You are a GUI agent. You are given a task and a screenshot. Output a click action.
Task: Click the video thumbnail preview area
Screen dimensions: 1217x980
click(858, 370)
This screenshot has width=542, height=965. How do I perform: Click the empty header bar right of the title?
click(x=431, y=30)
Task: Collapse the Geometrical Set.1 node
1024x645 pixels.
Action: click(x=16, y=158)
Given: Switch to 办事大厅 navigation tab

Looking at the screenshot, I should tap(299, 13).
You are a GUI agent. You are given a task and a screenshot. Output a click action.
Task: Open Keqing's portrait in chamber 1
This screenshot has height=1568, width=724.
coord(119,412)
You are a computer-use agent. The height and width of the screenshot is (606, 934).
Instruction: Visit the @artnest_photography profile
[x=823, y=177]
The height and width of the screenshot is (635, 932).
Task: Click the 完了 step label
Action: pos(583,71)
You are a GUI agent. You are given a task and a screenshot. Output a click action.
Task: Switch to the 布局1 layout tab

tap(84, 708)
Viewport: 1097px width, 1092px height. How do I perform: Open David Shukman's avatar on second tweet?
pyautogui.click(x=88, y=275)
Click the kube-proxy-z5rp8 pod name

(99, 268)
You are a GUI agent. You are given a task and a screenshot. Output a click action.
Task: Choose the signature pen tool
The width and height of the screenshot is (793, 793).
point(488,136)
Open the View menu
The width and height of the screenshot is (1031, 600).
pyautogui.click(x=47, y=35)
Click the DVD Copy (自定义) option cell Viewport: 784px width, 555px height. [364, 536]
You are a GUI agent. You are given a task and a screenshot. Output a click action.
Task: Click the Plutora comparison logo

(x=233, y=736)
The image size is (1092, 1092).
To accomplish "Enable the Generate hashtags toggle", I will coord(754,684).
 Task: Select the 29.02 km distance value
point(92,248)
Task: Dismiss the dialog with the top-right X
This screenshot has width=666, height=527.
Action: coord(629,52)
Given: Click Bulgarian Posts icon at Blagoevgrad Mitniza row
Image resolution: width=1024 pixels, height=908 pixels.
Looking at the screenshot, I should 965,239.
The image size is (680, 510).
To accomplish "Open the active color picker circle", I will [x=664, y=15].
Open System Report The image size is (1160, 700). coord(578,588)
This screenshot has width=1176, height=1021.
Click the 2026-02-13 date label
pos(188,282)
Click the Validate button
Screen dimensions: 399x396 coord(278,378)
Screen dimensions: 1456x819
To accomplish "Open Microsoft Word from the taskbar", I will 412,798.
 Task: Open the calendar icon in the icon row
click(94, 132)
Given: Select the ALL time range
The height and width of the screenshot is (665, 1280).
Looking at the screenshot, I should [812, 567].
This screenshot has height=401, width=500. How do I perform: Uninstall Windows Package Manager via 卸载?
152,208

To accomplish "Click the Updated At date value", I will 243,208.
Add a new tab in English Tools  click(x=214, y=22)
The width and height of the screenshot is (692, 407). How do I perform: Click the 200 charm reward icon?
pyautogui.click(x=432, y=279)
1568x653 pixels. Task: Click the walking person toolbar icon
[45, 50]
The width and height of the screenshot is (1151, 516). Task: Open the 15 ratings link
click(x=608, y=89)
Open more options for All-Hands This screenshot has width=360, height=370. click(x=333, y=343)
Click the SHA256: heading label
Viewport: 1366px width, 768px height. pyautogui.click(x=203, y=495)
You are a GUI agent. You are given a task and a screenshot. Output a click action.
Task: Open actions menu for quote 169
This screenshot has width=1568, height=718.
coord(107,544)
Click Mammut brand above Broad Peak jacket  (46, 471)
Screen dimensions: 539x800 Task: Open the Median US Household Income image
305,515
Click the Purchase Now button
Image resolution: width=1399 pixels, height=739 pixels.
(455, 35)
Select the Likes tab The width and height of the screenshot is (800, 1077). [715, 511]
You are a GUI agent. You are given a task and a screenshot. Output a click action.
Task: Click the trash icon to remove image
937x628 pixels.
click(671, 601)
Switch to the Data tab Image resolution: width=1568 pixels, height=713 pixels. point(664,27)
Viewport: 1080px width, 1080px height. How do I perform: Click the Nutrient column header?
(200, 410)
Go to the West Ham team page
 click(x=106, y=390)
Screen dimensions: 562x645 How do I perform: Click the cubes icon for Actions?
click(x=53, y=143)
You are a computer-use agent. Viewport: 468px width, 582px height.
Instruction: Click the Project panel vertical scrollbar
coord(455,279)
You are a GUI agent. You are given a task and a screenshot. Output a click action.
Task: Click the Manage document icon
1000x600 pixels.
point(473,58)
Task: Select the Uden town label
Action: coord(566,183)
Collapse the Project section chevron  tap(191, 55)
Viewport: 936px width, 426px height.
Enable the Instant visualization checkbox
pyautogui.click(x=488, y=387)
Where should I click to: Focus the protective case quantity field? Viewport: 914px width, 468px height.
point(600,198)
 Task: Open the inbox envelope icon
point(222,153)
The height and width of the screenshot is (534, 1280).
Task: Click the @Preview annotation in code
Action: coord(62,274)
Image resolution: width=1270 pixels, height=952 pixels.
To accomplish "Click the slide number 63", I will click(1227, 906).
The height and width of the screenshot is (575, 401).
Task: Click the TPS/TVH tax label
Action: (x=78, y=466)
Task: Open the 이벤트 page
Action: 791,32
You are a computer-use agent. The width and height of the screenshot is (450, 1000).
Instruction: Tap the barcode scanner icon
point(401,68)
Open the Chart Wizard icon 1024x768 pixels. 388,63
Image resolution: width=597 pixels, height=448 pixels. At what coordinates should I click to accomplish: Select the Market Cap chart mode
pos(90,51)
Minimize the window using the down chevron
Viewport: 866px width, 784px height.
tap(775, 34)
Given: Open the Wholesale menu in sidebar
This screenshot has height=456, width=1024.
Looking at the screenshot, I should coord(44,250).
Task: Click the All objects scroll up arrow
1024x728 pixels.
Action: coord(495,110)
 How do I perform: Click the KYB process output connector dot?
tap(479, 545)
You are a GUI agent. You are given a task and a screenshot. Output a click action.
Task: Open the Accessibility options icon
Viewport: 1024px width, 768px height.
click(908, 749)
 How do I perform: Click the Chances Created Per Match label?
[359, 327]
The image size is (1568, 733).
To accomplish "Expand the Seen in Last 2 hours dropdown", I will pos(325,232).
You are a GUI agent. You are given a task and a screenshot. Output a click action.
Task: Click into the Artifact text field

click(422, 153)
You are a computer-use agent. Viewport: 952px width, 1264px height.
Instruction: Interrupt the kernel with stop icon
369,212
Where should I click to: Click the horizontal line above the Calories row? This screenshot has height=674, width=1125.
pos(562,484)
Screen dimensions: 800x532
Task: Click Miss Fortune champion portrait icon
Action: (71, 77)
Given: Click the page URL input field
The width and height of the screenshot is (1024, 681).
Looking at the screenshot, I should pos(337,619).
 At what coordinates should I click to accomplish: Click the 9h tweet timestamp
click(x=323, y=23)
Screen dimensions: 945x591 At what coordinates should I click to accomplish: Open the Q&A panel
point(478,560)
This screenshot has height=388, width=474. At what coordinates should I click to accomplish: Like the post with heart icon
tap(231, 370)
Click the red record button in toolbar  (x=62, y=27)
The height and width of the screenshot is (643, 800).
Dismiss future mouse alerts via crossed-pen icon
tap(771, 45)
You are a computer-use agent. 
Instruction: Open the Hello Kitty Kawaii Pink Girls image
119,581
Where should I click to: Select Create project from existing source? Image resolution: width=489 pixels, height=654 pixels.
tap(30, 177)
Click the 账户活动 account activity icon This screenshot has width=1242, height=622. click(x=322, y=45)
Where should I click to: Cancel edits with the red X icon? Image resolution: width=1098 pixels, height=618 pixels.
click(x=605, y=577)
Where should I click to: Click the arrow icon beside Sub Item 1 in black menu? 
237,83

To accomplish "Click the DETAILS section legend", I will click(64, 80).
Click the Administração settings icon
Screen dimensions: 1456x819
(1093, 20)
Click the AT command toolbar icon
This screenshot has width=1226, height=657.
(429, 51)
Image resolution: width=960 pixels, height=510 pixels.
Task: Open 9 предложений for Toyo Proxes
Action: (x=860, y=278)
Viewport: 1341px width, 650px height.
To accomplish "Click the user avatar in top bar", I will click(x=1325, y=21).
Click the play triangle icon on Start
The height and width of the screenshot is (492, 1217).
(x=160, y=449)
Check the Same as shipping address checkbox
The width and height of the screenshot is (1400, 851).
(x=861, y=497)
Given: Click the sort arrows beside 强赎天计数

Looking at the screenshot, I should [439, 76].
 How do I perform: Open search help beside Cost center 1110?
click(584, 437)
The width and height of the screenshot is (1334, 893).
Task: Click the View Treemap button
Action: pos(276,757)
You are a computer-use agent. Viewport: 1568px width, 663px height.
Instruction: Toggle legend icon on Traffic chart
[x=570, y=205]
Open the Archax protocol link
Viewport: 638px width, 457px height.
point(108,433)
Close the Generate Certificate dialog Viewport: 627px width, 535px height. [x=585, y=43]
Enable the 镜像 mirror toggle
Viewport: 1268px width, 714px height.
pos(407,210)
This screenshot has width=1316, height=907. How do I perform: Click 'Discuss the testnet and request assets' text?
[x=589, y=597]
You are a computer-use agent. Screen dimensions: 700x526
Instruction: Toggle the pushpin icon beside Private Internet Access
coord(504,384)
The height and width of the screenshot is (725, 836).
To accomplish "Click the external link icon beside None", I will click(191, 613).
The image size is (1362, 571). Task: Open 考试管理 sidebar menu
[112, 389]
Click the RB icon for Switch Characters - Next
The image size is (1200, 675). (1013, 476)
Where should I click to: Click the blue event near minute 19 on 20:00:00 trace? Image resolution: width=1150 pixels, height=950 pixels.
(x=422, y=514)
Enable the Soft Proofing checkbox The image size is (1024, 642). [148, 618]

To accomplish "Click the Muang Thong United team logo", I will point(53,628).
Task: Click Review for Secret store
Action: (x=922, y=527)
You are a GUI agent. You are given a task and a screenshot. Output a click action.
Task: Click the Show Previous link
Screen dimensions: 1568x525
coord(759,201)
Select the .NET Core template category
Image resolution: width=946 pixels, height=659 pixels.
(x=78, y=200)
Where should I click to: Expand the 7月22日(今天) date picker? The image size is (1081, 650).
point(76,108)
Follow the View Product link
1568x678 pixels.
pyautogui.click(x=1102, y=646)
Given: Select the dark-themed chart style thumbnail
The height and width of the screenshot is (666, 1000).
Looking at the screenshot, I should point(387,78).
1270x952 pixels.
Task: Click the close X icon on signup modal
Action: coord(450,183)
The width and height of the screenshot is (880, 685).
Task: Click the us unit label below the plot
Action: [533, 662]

══════════════════════════════

*What is being asked:* All that belongs in the answer is the run of lines above from the line containing "This screenshot has height=456, width=1024." through the line containing "Task: Open the Accessibility options icon", exactly as written.

*Task result:*
This screenshot has height=456, width=1024.
Looking at the screenshot, I should coord(44,250).
Task: Click the All objects scroll up arrow
1024x728 pixels.
Action: coord(495,110)
 How do I perform: Click the KYB process output connector dot?
tap(479, 545)
You are a GUI agent. You are given a task and a screenshot. Output a click action.
Task: Open the Accessibility options icon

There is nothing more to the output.